I'm building an XML file from scratch and need to know if htmlentities() converts every character that could potentially break an XML file (and possibly UTF-8 data)? The values will be from a twitter/flickr feed, so I need to be sure!

+4  A: 

htmlentities() is not a guaranteed way to build legal XML.

Use htmlspecialchars() instead of htmlentities() if this is all you are worried about. If you have encoding mismatches between the representation of your data and the encoding of your XML document, htmlentities() may serve to work around/cover them up (it will bloat your XML size in doing so). I believe it's better to get your encodings consistent and just use htmlspecialchars().

Also, be aware that if you pump the return value of htmlspecialchars() inside XML attributes delimited with single quotes, you will need to pass the ENT_QUOTES flag as well so that any single quotes in your source string are properly encoded as well. I suggest doing this anyway, as it makes your code immune to bugs resulting from someone using single quotes for XML attributes in the future.

Edit: To clarify:

htmlentities() will convert a number of non-ANSI characters (I assume this is what you mean by UTF-8 data) to entities (which are represented with just ANSI characters). However, it cannot do so for any characters which do not have a corresponding entity, and so cannot guarantee that its return value consists only of ANSI characters. That's why I 'm suggesting to not use it.

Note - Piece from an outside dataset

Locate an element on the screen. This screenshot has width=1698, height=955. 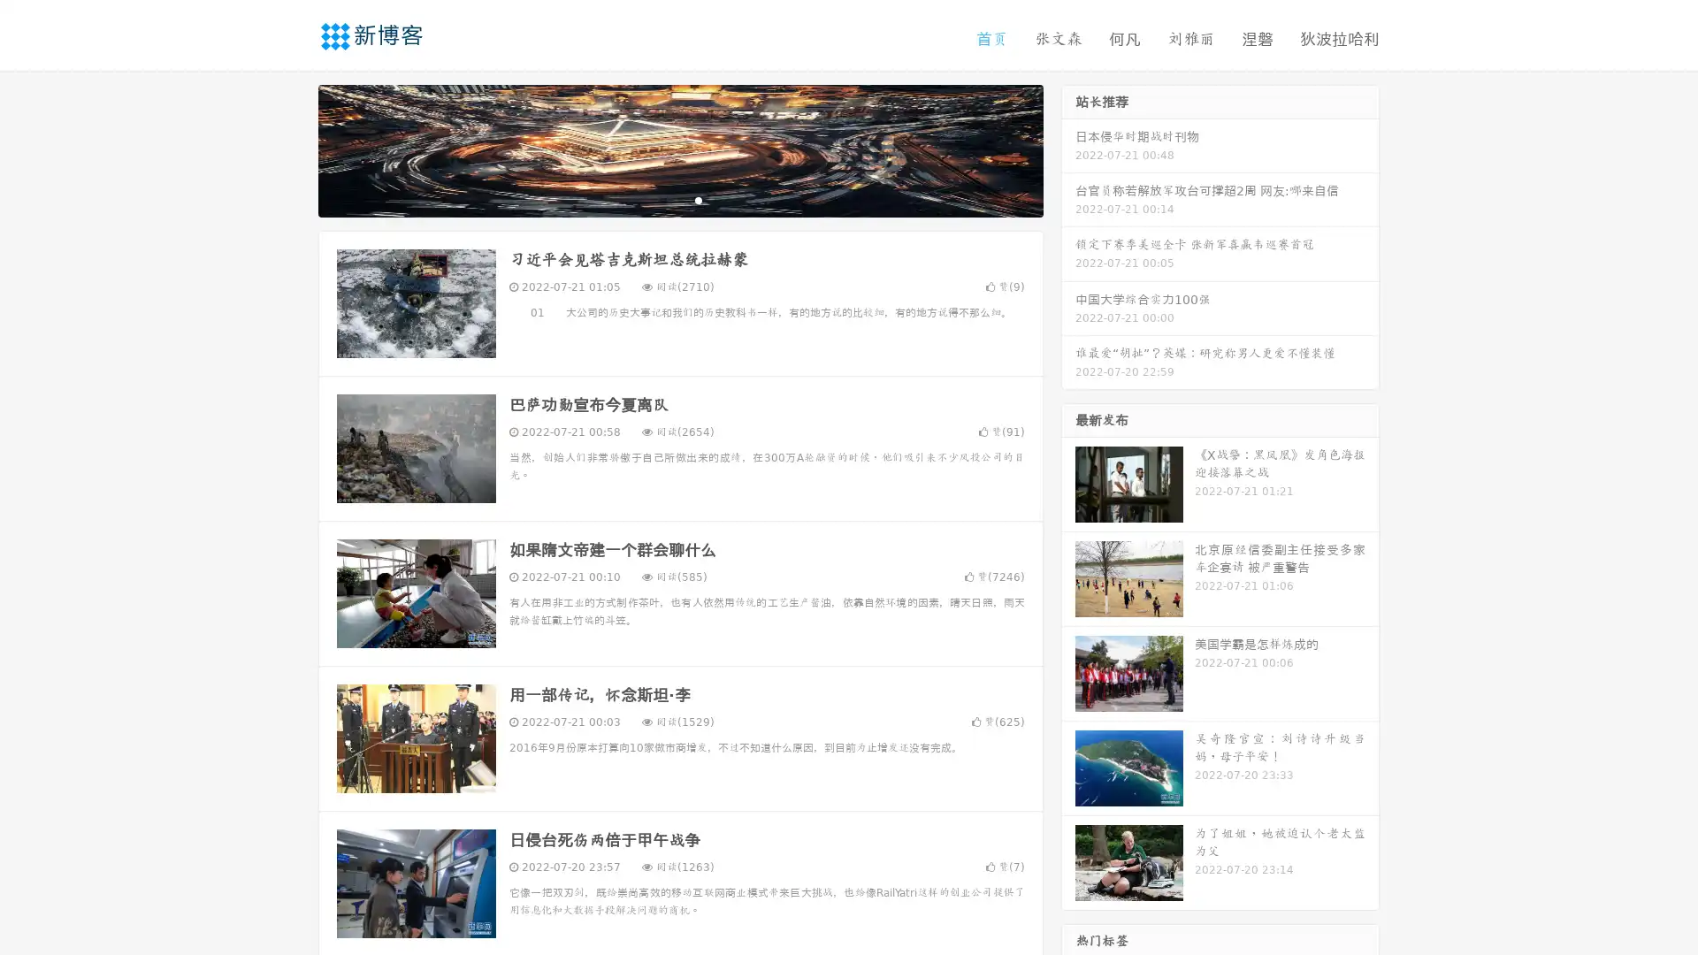
Go to slide 1 is located at coordinates (662, 199).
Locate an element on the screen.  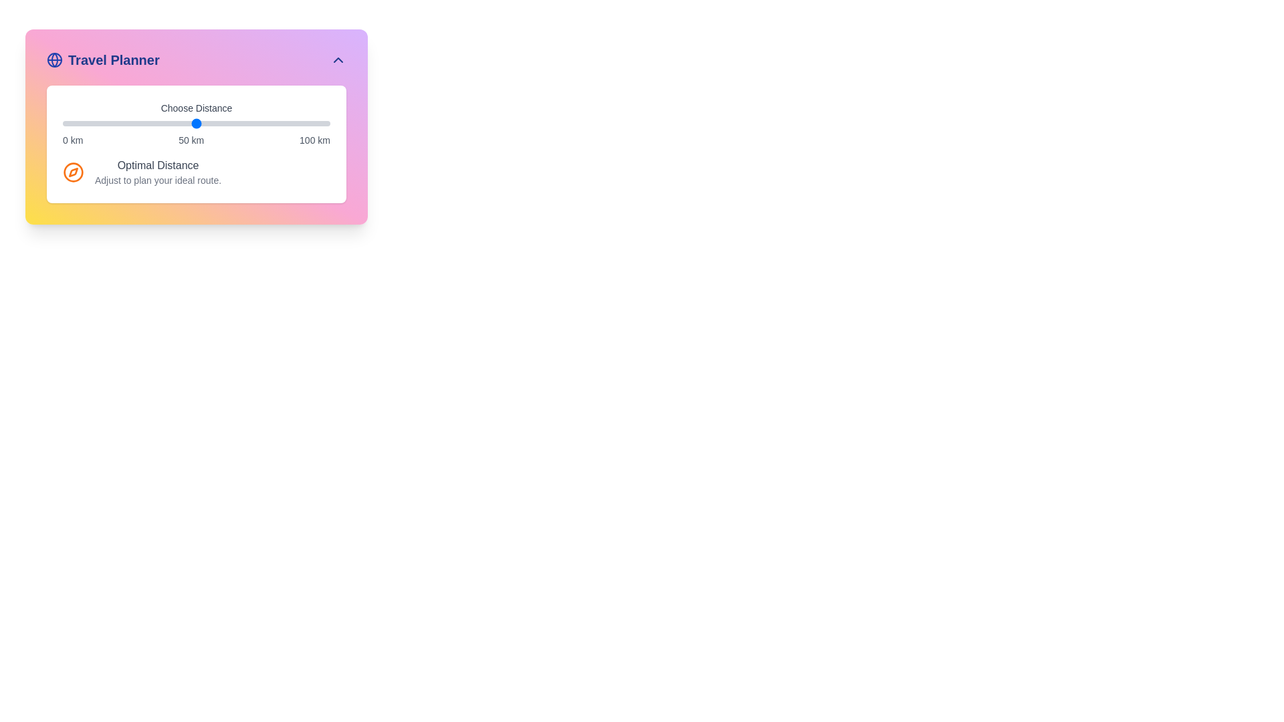
the distance slider is located at coordinates (324, 124).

If encoding is a possible issue, handle it explicitly (e.g. with iconv()).

Edit 2: Improved answer taking into account Josh Davis's comment belowis .

Jon
Do not use `htmlentities` for XML; it’s intended for HTML and not XML. XML does only know the five entities *amp*, *lt*, *gt*, *apos* and *quot*. But `htmlentities` will use a lot more (those that are registered for HTML).
Gumbo
Thanks for the thorough explanation and note on using ENC_QUOTES!
John Himmelman
The statement "it will make your XML guaranteed legal" **couldn't be more wrong** though. As mentionned above, htmlentities() uses entities that are not defined in XML. In addition, it does not sanitize bytes that are not supposed to appear in an XML document, such as the NUL byte. It doesn't sanitize invalid UTF-8 either, so in some cases it might become impossible for XML parsers to the resulting document.
Josh Davis
@Josh: +1 well said, I was unaware that the pool of predefined entities in XML is smaller. On the other hand, I think that expecting your incoming data from twitter/flickr to be correctly encoded (in whatever encoding) and not contain null bytes are both reasonable assumptions. You can certainly explicitly test them for safety, but it's not directly related to the original question.
Jon
+3  A: 

Dom::createTextNode() will automatically escape your content.

Example:

$dom = new DOMDocument;
$element = $dom->createElement('Element');
$element->appendChild(
    $dom->createTextNode('I am text with Ünicödé & HTML €ntities ©'));

$dom->appendChild($element);
echo $dom->saveXml();

Output:

<?xml version="1.0"?>
<Element>I am text with &#xDC;nic&#xF6;d&#xE9; &amp; HTML &#x20AC;ntities &#xA9;</Element>

Note that the above is not the same as setting the second argument $value in Dom::createElement(). The method will only make sure your element names are valid. See the Notes on the manual page.

Gordon
+2  A: 

So your question is "is htmlentities()'s result guaranteed to be XML-compliant and UTF-8-compliant?" The answer is no, it's not.

htmlspecialchars() should be enough to escape XML's special characters but you'll have to sanitize your UTF-8 strings either way. Even if you build your XML with, say, SimpleXML, you'll have to sanitize the strings. I don't know about other librairies such as XMLWriter or DOM, I think it's the same.